Task details
Copy the lines of the material below exactly as they appear, keeping every character unchanged.
★ ★ ★ ★ ★ ★ ★
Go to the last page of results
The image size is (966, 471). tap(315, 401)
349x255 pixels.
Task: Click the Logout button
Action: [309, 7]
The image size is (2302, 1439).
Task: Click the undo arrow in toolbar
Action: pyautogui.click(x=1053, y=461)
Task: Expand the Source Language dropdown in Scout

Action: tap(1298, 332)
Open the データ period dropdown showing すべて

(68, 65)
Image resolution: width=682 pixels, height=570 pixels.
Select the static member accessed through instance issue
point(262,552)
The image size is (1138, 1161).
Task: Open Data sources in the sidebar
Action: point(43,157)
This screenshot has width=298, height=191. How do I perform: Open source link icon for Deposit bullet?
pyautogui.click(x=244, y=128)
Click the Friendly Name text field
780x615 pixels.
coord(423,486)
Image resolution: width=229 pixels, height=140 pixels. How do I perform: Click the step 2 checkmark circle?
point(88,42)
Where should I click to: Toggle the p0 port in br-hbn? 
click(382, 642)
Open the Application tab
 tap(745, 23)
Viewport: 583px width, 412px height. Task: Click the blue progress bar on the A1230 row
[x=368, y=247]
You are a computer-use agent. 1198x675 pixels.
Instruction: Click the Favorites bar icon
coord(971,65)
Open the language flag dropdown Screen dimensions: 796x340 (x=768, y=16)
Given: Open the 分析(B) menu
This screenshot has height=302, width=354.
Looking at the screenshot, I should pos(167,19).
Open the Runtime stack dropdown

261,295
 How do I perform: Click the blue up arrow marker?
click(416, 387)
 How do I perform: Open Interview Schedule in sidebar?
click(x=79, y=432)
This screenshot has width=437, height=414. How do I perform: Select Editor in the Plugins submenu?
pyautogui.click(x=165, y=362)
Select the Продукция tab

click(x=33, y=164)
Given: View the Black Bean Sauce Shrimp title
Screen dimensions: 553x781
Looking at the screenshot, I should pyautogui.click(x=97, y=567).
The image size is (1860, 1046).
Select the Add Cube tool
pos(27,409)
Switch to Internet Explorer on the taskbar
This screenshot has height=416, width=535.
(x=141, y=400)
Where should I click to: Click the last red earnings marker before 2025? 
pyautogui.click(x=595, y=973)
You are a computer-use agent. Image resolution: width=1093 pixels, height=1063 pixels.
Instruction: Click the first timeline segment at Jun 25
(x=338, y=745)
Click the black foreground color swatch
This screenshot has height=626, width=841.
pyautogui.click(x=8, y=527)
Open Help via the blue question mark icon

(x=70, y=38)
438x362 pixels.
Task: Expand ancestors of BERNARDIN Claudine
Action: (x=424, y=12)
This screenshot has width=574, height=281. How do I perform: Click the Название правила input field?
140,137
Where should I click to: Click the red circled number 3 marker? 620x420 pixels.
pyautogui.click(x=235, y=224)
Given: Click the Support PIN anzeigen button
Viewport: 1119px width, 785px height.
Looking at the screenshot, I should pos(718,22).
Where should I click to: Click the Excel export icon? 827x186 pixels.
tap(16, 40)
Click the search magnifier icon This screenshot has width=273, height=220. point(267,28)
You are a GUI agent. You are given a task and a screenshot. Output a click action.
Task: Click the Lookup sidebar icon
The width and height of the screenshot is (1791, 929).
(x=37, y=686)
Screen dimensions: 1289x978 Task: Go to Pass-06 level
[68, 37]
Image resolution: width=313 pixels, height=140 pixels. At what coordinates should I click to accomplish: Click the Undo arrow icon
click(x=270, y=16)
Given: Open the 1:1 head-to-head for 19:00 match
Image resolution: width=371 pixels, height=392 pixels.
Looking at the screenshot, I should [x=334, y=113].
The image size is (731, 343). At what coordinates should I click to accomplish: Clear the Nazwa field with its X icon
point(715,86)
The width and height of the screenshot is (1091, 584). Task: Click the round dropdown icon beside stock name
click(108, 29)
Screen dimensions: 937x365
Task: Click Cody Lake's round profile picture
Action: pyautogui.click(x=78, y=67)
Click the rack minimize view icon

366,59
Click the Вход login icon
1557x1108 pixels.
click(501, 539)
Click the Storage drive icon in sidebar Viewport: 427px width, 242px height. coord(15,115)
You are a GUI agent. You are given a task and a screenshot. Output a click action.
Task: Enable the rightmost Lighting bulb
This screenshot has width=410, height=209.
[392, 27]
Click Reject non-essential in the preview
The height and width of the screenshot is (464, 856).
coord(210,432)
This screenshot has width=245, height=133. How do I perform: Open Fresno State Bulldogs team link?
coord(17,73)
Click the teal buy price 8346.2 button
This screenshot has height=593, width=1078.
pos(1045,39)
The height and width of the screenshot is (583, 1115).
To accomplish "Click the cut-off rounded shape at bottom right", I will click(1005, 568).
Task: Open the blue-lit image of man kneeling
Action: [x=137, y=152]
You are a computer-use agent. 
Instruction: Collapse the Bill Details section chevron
★ ★ ★ ★ ★ ★ ★
Output
Go to the last page of results
The image size is (966, 471). tap(315, 401)
349x255 pixels.
Task: Click the Logout button
Action: [309, 7]
The image size is (2302, 1439).
Task: Click the undo arrow in toolbar
Action: pyautogui.click(x=1053, y=461)
Task: Expand the Source Language dropdown in Scout

Action: tap(1298, 332)
Open the データ period dropdown showing すべて

(68, 65)
Image resolution: width=682 pixels, height=570 pixels.
Select the static member accessed through instance issue
point(262,552)
The image size is (1138, 1161).
Task: Open Data sources in the sidebar
Action: point(43,157)
This screenshot has width=298, height=191. How do I perform: Open source link icon for Deposit bullet?
pyautogui.click(x=244, y=128)
Click the Friendly Name text field
780x615 pixels.
coord(423,486)
Image resolution: width=229 pixels, height=140 pixels. How do I perform: Click the step 2 checkmark circle?
point(88,42)
Where should I click to: Toggle the p0 port in br-hbn? 
click(382, 642)
Open the Application tab
 tap(745, 23)
Viewport: 583px width, 412px height. Task: Click the blue progress bar on the A1230 row
[x=368, y=247]
You are a computer-use agent. 1198x675 pixels.
Instruction: Click the Favorites bar icon
coord(971,65)
Open the language flag dropdown Screen dimensions: 796x340 (x=768, y=16)
Given: Open the 分析(B) menu
This screenshot has height=302, width=354.
Looking at the screenshot, I should pos(167,19).
Open the Runtime stack dropdown

261,295
 How do I perform: Click the blue up arrow marker?
click(416, 387)
 How do I perform: Open Interview Schedule in sidebar?
click(x=79, y=432)
This screenshot has width=437, height=414. How do I perform: Select Editor in the Plugins submenu?
pyautogui.click(x=165, y=362)
Select the Продукция tab

click(x=33, y=164)
Given: View the Black Bean Sauce Shrimp title
Screen dimensions: 553x781
Looking at the screenshot, I should pyautogui.click(x=97, y=567).
The image size is (1860, 1046).
Select the Add Cube tool
pos(27,409)
Switch to Internet Explorer on the taskbar
This screenshot has height=416, width=535.
(x=141, y=400)
Where should I click to: Click the last red earnings marker before 2025? 
pyautogui.click(x=595, y=973)
You are a computer-use agent. Image resolution: width=1093 pixels, height=1063 pixels.
Instruction: Click the first timeline segment at Jun 25
(x=338, y=745)
Click the black foreground color swatch
This screenshot has height=626, width=841.
pyautogui.click(x=8, y=527)
Open Help via the blue question mark icon

(x=70, y=38)
438x362 pixels.
Task: Expand ancestors of BERNARDIN Claudine
Action: (x=424, y=12)
This screenshot has width=574, height=281. How do I perform: Click the Название правила input field?
140,137
Where should I click to: Click the red circled number 3 marker? 620x420 pixels.
pyautogui.click(x=235, y=224)
Given: Click the Support PIN anzeigen button
Viewport: 1119px width, 785px height.
Looking at the screenshot, I should pos(718,22).
Where should I click to: Click the Excel export icon? 827x186 pixels.
tap(16, 40)
Click the search magnifier icon This screenshot has width=273, height=220. point(267,28)
You are a GUI agent. You are given a task and a screenshot. Output a click action.
Task: Click the Lookup sidebar icon
The width and height of the screenshot is (1791, 929).
(x=37, y=686)
Screen dimensions: 1289x978 Task: Go to Pass-06 level
[68, 37]
Image resolution: width=313 pixels, height=140 pixels. At what coordinates should I click to accomplish: Click the Undo arrow icon
click(x=270, y=16)
Given: Open the 1:1 head-to-head for 19:00 match
Image resolution: width=371 pixels, height=392 pixels.
Looking at the screenshot, I should [x=334, y=113].
The image size is (731, 343). At what coordinates should I click to accomplish: Clear the Nazwa field with its X icon
point(715,86)
The width and height of the screenshot is (1091, 584). Task: Click the round dropdown icon beside stock name
click(108, 29)
Screen dimensions: 937x365
Task: Click Cody Lake's round profile picture
Action: pyautogui.click(x=78, y=67)
Click the rack minimize view icon

366,59
Click the Вход login icon
1557x1108 pixels.
click(501, 539)
Click the Storage drive icon in sidebar Viewport: 427px width, 242px height. coord(15,115)
You are a GUI agent. You are given a task and a screenshot. Output a click action.
Task: Enable the rightmost Lighting bulb
This screenshot has width=410, height=209.
[392, 27]
Click Reject non-essential in the preview
The height and width of the screenshot is (464, 856).
coord(210,432)
This screenshot has width=245, height=133. How do I perform: Open Fresno State Bulldogs team link?
coord(17,73)
Click the teal buy price 8346.2 button
This screenshot has height=593, width=1078.
pos(1045,39)
The height and width of the screenshot is (583, 1115).
To accomplish "Click the cut-off rounded shape at bottom right", I will click(1005, 568).
Task: Open the blue-lit image of man kneeling
Action: [x=137, y=152]
You are a computer-use agent. 
Instruction: Collapse the Bill Details section chevron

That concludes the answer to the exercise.